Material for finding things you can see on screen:
════════════════

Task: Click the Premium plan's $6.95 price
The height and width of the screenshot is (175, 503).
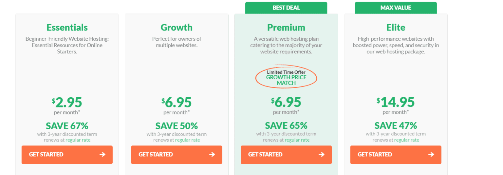Action: click(x=286, y=103)
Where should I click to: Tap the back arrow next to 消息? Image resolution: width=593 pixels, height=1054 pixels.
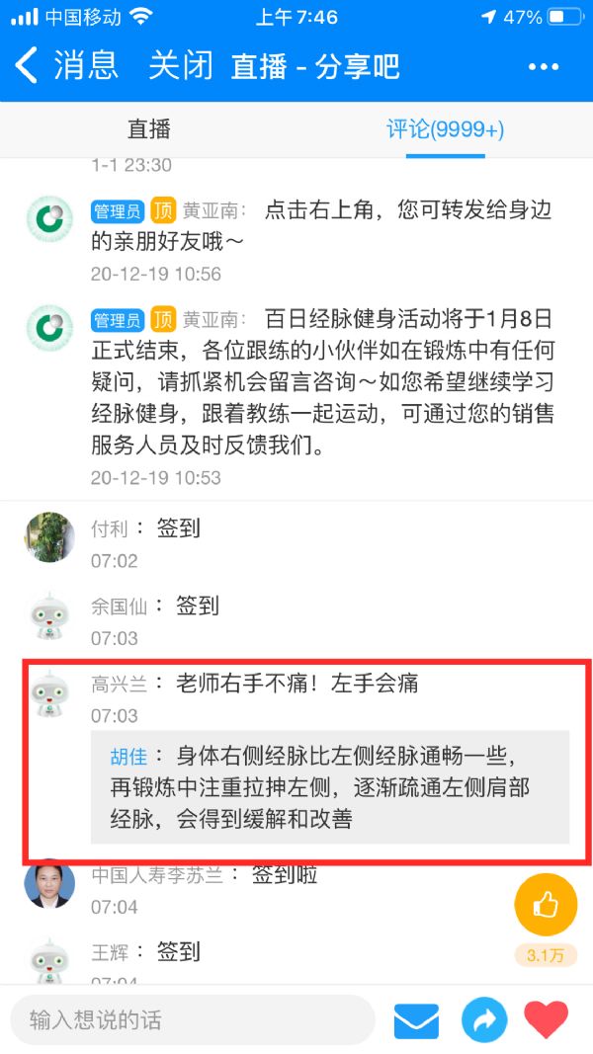pos(27,66)

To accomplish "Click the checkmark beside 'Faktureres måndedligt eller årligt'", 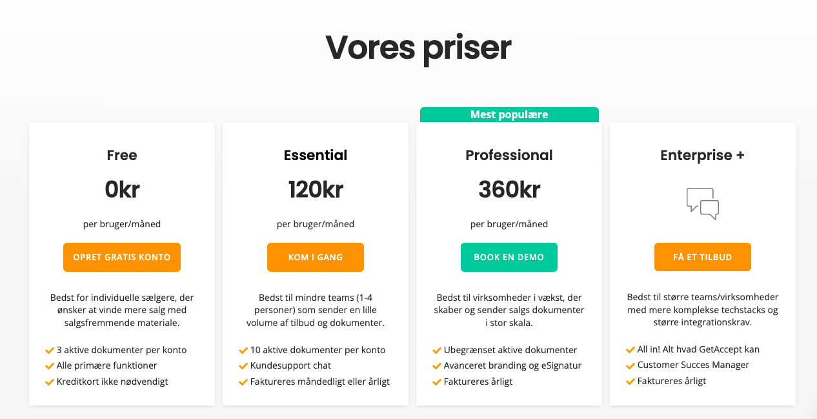I will (x=243, y=382).
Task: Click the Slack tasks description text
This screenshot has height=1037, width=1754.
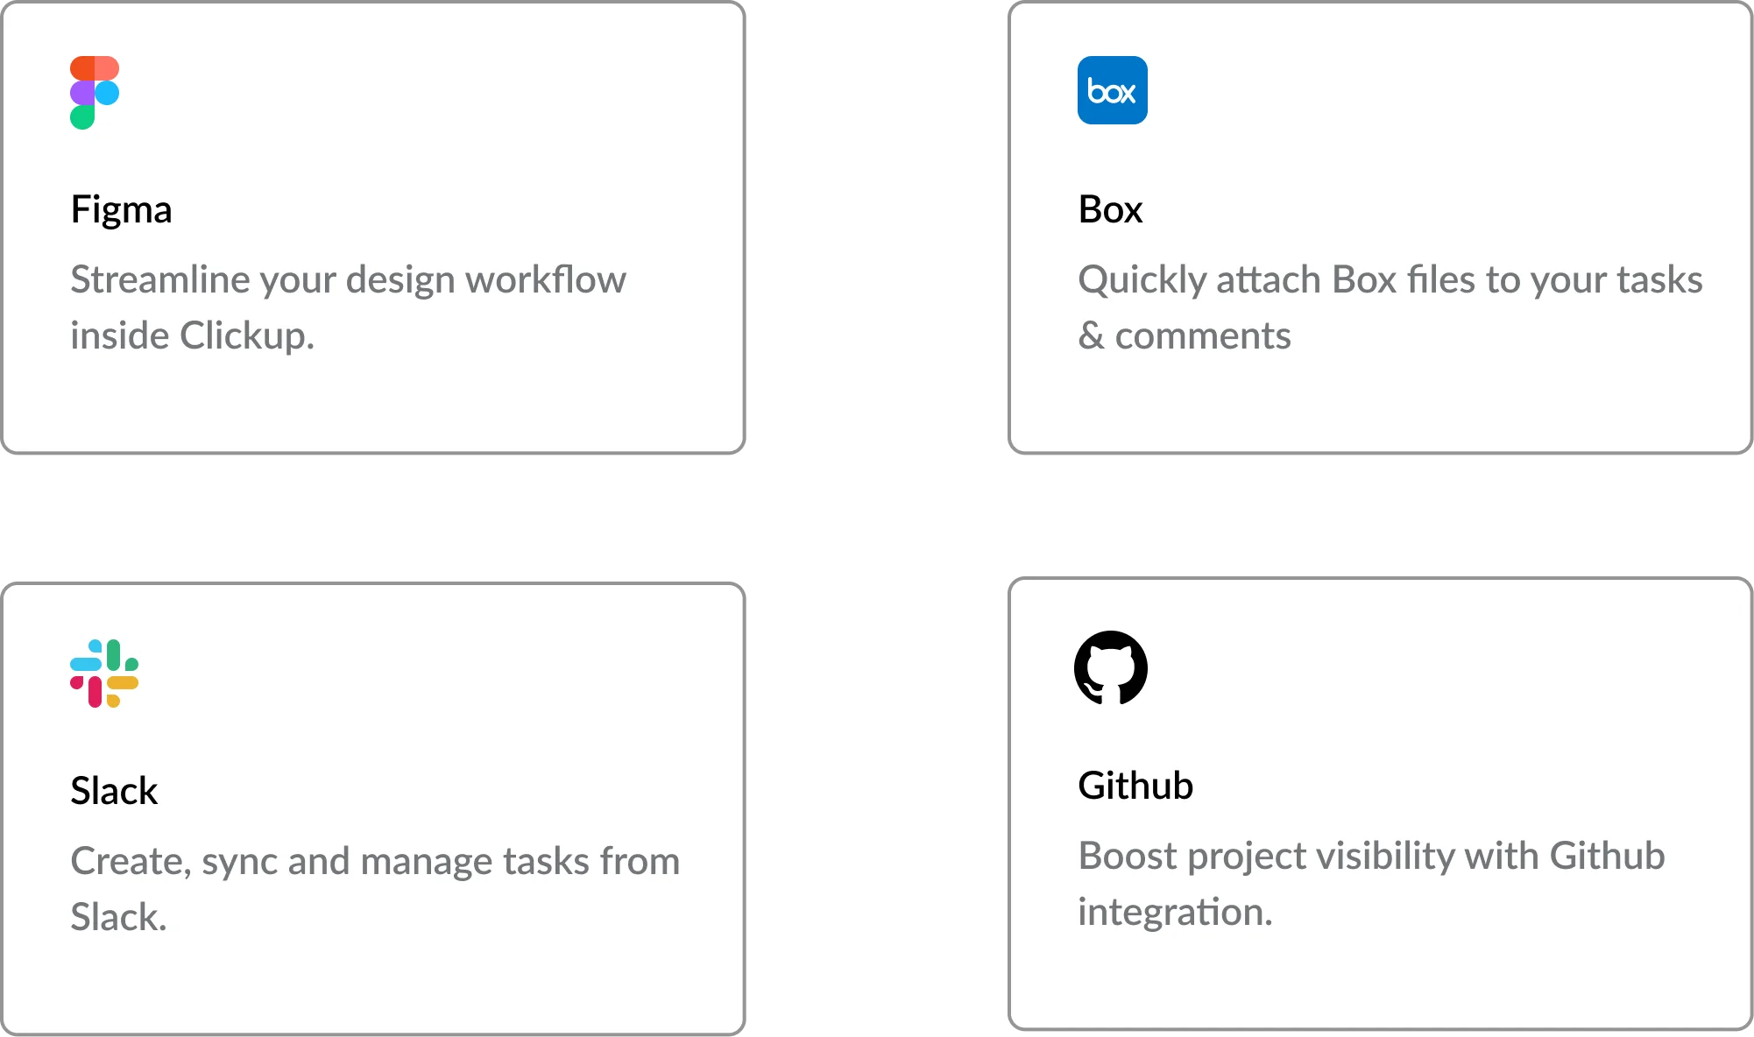Action: click(375, 860)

════════════════

## [WHAT THIS TASK INVOLVES]
Put the lines of the material as a Markdown table with the columns Row and Line, from the line containing "Task: Click the Slack tasks description text" through the end of the material, with both ends included and blank lines left out. Don't include the pictures in the answer.

## [ANSWER TO THE PROBLEM]
| Row | Line |
|---|---|
| 1 | Task: Click the Slack tasks description text |
| 2 | This screenshot has height=1037, width=1754. |
| 3 | Action: click(375, 860) |